Exercise goal: Once the line containing "Where should I click to: Click the word" is found in the entries below, restate it and each following line word for word, stopping after the line containing "Click the EOH".

Records to use:
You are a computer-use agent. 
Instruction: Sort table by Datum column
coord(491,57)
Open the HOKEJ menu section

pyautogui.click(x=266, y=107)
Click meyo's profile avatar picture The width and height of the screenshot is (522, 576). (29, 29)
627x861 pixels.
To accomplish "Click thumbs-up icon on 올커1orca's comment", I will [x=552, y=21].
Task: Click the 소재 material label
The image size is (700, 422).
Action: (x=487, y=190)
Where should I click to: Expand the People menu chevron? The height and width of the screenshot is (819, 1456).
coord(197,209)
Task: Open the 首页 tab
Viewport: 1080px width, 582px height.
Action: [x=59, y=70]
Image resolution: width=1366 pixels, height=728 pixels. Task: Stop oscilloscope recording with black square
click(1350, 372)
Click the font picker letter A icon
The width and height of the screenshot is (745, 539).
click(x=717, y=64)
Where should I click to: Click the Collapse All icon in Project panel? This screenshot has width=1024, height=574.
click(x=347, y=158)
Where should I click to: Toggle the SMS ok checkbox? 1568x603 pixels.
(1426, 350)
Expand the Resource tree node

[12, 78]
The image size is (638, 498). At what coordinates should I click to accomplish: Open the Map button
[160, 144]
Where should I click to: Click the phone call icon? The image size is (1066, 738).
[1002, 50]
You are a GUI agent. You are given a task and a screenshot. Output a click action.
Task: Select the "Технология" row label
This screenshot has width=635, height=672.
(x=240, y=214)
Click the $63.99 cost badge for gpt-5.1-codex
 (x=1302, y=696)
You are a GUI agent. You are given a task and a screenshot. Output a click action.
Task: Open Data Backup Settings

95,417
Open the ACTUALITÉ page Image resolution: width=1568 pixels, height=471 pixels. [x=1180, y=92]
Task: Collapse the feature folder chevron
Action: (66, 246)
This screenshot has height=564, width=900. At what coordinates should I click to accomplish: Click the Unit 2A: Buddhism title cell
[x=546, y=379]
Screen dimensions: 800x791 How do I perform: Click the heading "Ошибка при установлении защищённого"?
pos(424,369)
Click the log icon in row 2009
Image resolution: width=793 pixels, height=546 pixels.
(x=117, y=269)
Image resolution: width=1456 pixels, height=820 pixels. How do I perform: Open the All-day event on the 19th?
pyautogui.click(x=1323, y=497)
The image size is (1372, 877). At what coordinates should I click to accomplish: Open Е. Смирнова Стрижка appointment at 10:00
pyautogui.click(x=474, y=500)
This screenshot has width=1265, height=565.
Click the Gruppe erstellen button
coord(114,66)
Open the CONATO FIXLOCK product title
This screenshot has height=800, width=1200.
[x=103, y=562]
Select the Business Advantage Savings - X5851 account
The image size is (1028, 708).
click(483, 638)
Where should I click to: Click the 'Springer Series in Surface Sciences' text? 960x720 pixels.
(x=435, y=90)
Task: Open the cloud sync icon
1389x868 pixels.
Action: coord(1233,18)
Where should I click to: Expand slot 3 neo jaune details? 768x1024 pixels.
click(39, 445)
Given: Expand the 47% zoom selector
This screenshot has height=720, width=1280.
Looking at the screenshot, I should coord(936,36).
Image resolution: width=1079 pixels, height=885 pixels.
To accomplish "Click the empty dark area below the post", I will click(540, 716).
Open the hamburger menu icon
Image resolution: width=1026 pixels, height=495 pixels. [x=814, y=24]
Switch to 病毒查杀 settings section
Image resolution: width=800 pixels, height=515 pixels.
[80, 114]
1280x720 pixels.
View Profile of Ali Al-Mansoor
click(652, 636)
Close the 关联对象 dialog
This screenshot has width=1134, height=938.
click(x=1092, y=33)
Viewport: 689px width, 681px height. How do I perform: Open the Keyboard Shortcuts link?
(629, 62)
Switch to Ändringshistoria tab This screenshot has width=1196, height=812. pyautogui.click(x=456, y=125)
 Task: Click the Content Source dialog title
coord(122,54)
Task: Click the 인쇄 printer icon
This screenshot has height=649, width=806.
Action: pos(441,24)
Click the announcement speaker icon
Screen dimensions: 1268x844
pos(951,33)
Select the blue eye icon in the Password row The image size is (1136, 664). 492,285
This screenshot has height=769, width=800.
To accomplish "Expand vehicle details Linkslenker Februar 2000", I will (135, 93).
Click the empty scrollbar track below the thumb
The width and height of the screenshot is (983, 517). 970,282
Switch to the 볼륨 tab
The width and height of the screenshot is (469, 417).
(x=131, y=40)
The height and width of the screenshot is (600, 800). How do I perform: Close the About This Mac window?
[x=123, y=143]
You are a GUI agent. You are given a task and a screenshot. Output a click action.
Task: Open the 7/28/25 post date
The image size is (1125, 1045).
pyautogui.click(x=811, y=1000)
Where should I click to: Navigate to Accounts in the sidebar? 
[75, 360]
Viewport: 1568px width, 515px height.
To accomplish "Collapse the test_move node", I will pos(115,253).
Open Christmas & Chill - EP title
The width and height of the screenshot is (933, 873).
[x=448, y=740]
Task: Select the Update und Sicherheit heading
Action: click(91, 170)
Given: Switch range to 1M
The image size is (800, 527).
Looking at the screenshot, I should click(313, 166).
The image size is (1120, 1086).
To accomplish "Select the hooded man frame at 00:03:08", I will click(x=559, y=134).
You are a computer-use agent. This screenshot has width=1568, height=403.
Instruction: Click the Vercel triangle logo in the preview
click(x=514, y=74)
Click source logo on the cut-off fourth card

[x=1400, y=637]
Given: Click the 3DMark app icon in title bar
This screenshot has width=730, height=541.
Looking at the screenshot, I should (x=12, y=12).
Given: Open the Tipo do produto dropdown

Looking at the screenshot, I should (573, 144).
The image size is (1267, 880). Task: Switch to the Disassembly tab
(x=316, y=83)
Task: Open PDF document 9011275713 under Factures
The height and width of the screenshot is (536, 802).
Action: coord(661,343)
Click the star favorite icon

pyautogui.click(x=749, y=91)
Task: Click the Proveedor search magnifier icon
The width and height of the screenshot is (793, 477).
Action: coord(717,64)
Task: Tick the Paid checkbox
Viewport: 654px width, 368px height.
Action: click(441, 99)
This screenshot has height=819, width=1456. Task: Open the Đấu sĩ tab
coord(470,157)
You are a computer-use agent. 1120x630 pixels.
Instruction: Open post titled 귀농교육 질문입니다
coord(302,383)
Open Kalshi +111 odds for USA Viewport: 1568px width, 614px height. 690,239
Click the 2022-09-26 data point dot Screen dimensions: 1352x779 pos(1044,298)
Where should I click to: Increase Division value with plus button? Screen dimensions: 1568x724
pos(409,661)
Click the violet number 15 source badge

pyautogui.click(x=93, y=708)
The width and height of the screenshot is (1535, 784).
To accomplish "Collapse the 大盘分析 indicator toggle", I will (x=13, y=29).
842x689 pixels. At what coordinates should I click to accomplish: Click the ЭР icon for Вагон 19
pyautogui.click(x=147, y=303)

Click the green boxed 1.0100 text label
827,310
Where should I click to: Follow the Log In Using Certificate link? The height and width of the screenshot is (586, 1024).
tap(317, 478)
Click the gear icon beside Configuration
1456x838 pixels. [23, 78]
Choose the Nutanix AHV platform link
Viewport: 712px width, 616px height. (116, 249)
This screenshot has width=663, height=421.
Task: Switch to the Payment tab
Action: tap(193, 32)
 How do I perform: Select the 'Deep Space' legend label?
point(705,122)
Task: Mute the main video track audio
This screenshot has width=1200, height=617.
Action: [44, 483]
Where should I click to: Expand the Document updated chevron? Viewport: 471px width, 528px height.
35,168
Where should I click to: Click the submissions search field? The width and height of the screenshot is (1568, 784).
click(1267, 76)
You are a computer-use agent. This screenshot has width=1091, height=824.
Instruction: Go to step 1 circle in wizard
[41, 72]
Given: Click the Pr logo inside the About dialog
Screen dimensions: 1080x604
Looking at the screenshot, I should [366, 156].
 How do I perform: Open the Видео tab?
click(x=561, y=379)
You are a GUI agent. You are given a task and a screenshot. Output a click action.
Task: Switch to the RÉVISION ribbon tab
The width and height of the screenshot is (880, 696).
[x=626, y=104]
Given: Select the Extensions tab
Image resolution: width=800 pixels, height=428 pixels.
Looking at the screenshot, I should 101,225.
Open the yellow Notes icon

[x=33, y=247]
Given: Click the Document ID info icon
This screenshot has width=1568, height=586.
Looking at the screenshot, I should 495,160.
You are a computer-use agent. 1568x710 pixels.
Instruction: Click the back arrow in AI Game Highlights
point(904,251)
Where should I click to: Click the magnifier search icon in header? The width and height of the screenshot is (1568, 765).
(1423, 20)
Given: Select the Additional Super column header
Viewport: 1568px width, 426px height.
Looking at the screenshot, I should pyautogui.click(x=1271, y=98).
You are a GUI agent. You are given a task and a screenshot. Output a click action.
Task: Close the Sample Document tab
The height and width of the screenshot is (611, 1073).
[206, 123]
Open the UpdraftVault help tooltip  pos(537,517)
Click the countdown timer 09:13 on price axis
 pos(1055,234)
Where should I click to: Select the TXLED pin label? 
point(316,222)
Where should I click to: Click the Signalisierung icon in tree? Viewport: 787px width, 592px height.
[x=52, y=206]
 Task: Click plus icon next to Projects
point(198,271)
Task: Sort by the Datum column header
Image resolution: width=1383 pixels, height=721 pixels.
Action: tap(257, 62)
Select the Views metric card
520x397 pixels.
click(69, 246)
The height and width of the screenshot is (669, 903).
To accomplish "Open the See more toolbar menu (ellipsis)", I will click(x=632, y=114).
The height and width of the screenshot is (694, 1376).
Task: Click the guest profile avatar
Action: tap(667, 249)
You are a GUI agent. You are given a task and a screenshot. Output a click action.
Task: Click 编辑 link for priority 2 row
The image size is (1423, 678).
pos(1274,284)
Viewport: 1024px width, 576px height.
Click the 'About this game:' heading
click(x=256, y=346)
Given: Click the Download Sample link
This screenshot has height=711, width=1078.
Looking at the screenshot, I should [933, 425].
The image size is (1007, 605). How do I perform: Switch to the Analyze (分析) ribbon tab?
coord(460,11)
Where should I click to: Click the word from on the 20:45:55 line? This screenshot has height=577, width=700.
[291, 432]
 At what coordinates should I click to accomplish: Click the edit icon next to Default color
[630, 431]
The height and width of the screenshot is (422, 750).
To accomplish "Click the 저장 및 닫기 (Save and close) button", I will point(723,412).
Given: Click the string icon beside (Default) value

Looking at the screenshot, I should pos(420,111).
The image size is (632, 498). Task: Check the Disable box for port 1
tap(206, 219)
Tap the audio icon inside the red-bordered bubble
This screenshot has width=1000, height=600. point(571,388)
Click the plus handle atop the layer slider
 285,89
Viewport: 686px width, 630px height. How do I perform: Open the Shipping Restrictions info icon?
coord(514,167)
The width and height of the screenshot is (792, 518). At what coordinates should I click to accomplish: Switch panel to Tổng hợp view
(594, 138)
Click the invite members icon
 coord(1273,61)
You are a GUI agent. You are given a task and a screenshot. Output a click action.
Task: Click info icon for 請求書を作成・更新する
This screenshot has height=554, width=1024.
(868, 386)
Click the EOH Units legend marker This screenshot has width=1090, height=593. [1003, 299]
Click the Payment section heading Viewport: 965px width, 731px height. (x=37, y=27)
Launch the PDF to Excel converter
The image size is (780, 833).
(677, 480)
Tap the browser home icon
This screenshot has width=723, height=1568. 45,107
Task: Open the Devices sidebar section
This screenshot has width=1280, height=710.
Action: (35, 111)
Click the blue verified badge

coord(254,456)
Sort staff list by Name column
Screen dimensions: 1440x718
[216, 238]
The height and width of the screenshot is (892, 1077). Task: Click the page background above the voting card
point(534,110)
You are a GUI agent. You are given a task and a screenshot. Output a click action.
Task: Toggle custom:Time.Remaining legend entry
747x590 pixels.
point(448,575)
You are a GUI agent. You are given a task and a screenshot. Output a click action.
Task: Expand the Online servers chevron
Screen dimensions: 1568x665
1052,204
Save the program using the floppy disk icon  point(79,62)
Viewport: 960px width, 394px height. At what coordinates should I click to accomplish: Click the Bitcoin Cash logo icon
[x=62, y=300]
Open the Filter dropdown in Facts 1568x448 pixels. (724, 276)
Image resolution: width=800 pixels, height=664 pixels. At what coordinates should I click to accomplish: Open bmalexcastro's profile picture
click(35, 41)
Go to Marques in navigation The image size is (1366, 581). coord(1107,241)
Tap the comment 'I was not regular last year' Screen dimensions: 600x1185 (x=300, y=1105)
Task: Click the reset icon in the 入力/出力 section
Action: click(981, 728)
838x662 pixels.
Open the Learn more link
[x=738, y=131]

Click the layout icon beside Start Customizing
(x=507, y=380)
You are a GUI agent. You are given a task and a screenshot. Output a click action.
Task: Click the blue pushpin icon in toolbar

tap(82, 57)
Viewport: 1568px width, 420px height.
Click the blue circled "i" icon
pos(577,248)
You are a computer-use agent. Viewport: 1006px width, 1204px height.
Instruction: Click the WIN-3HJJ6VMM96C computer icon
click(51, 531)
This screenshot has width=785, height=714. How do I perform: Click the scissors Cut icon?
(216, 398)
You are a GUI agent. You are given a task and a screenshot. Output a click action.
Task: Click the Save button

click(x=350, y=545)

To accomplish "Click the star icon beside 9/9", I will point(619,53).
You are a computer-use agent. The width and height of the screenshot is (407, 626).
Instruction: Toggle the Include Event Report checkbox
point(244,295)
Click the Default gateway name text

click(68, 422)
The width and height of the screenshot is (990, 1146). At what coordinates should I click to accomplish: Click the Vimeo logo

Answer to the exercise:
Where should I click to: Click the word from on the 20:45:55 line? This screenshot has height=577, width=700.
[291, 432]
 At what coordinates should I click to accomplish: Click the edit icon next to Default color
[630, 431]
The height and width of the screenshot is (422, 750).
To accomplish "Click the 저장 및 닫기 (Save and close) button", I will point(723,412).
Given: Click the string icon beside (Default) value

Looking at the screenshot, I should pos(420,111).
The image size is (632, 498). Task: Check the Disable box for port 1
tap(206, 219)
Tap the audio icon inside the red-bordered bubble
This screenshot has width=1000, height=600. point(571,388)
Click the plus handle atop the layer slider
 285,89
Viewport: 686px width, 630px height. How do I perform: Open the Shipping Restrictions info icon?
coord(514,167)
The width and height of the screenshot is (792, 518). At what coordinates should I click to accomplish: Switch panel to Tổng hợp view
(594, 138)
Click the invite members icon
 coord(1273,61)
You are a GUI agent. You are given a task and a screenshot. Output a click action.
Task: Click info icon for 請求書を作成・更新する
This screenshot has height=554, width=1024.
(868, 386)
Click the EOH Units legend marker This screenshot has width=1090, height=593. [1003, 299]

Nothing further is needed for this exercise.